# Breeding angels



## majerah1 (Oct 29, 2010)

Moved the pair, Phil and Lil from the 110 bar tank back to my 40 hex. They were getting pestered by the red minors. Guess they were not too upset with the move, they are now cleaning/ guarding a nice leaf of eggs. They couldnt even wait for my amazon sword to recover. So here, Ill give updates on my second spawn. Lets hope I can help these guys raise them to some healthy juvies


----------



## Auban (Aug 8, 2010)

use the power of algae to raise the fry you must.


----------



## majerah1 (Oct 29, 2010)

So an update. These fry got munched as did several bunches of eggs/ wigglers/ freeswimmers. So after deciding I had had enough, I pulled a leaf and hatched myself. It took much longer to hatch than what the parents would have done. Anyhow, as those were hatching they spawned again, and munched again. The fry I stole, there is about eight of them. I would day almost two weeks old by now. They are triangling up for me. Feeding on decapped BBS and golden pearls. 

Here is some pic spam! 










So today they have another batch who are freeswimming. So I stole about half of them. They are currently floating in the tank with the siblings. 
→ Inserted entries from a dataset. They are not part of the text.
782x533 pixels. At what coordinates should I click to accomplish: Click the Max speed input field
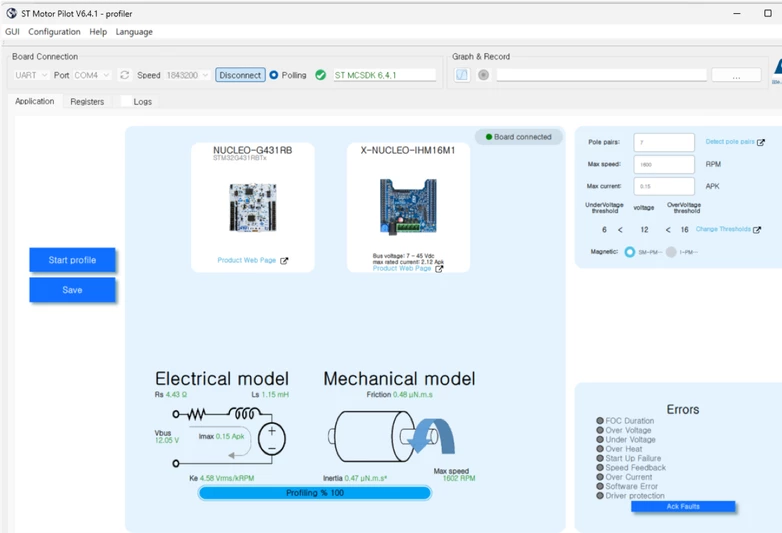click(x=664, y=165)
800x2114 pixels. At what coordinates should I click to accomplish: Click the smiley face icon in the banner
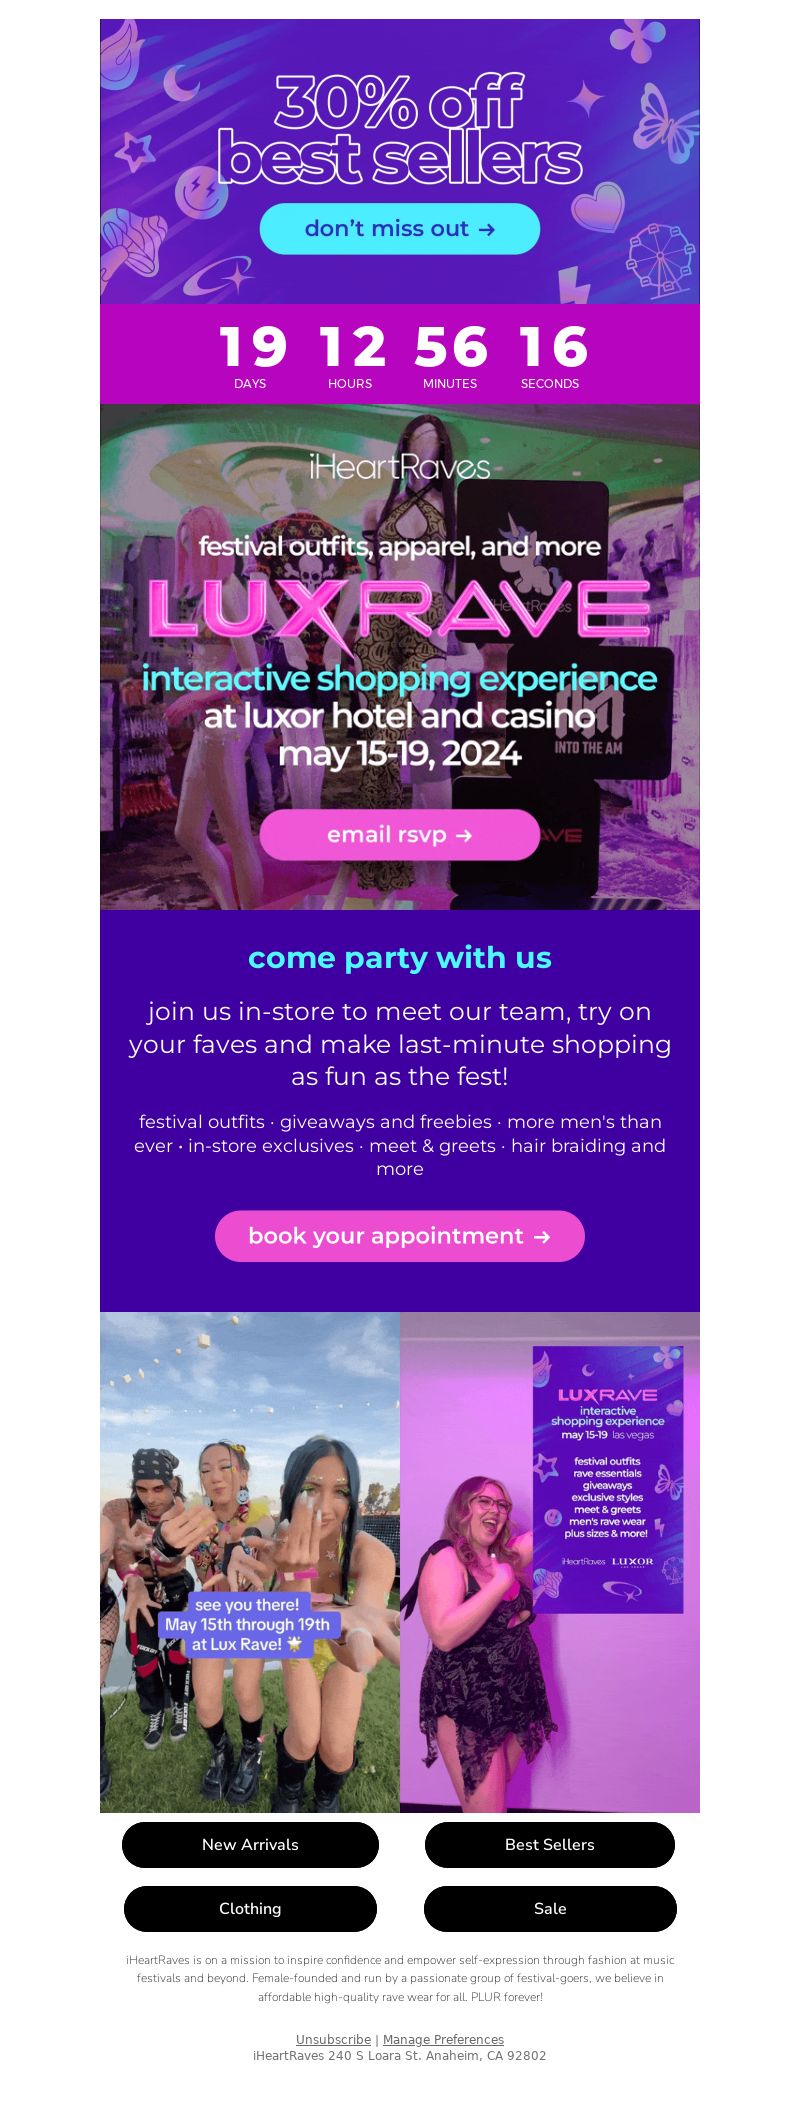201,192
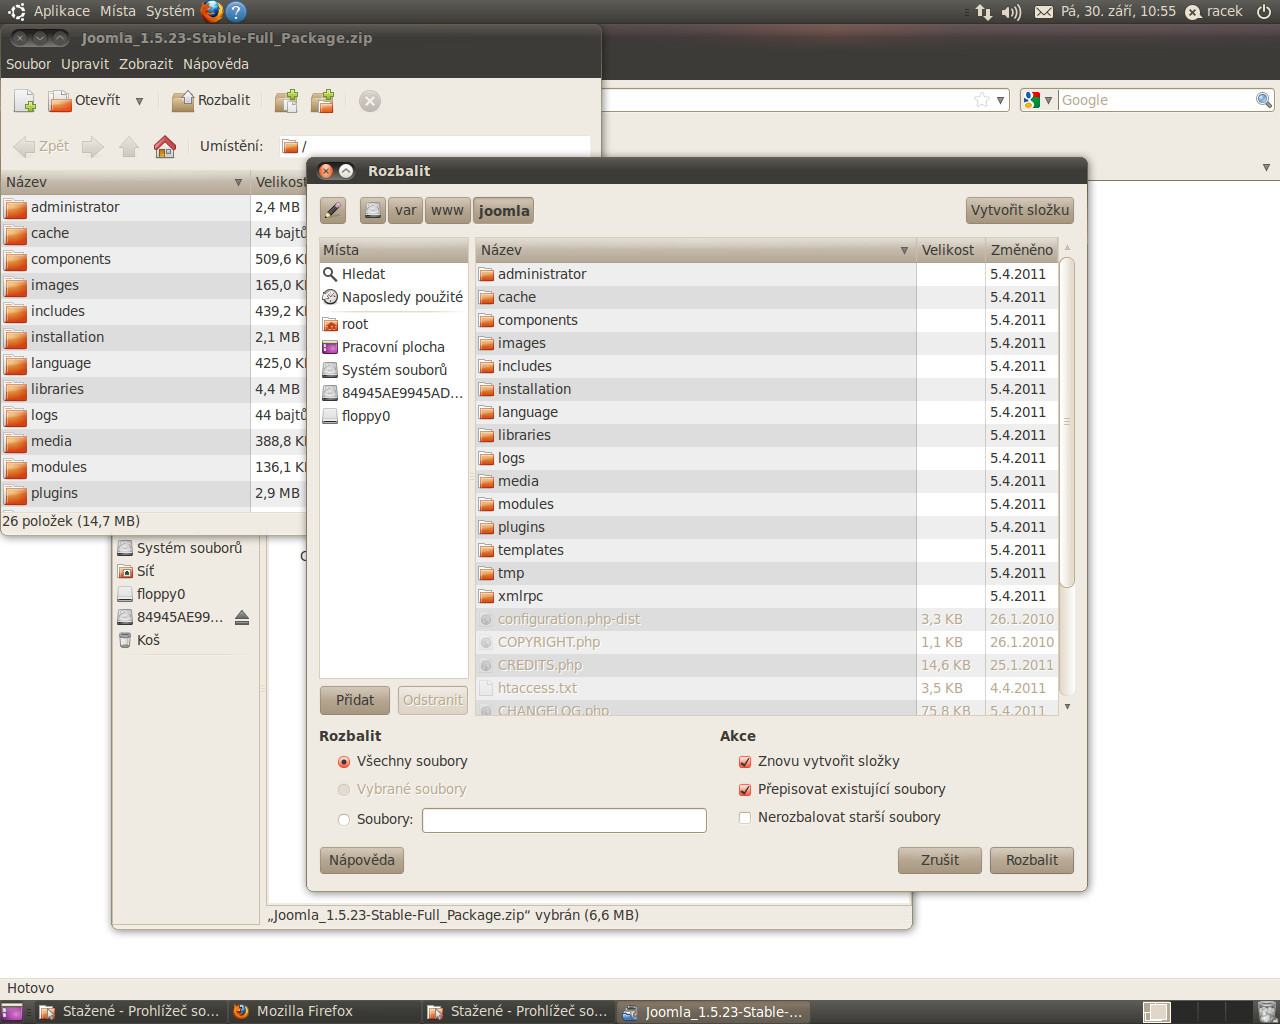Click the add files to archive icon
The width and height of the screenshot is (1280, 1024).
coord(286,101)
SO proud of how these guys look! They are growing well. If the parents finally figure it out, Ill be over run!


----------



## Tolak (Mar 10, 2013)

Looking good! A serious warning, angel breeding is addictive. If you start hanging around other local angel breeders you're on the road to ruin, or at least a lot more tanks!


----------



## majerah1 (Oct 29, 2010)

Thanks! Any fear of the larger fry nomming the smaller? 

As far as other tanks go, yeah I am breeding fancy bettas again so whats a few angel tanks compared to a few ( hundred) jars?


----------



## coralbandit (Jul 29, 2012)

I've been mixing my apisto and GBR fry together for the last 2-3 weeks and I haven't seen any of them eating each other.Actually saw the oldest apistos sitting in the pot with the newly hatched fry yesterday and they are all still there.
Congrats! Those look great!
Even with way to many tanks I still have to bunch some of these guys up.I wouldn't mind more tanks,just can't figure out where to put them!


----------



## Arthur7 (Feb 22, 2013)

I congratulate you!
Years ago I had from work (because a large aquarium was) sucked juveniles of a Crypto sheet. It peeped out from the eggs of the tail. The parents attacked my hand. At home I have been breeding them. There were over 100 pieces. Artemia nauplii, dust feed (Cyclops), later glass mosquito larvae. They were as big as a coffee cup after 5 weeks. 4 I have again taken into the plant, the other in the pet shop This can be in einenm small pool render times. I remember like it. BTW beautifull images!


----------



## majerah1 (Oct 29, 2010)

Thank you both! 

Coffee cup size wow! I hope to get good growth like that. I placed the little ones with the older ones now and one of the smaller older ones has taken up with them and is staying close. Hoping he will teach them when and where food comes from! I do not suspect they will eat tonight seeing as they just started swimming but I will increase the food just a little tonight.


----------



## Arthur7 (Feb 22, 2013)

Competition for food could affect the growth of smaller ones. Good Luck!


----------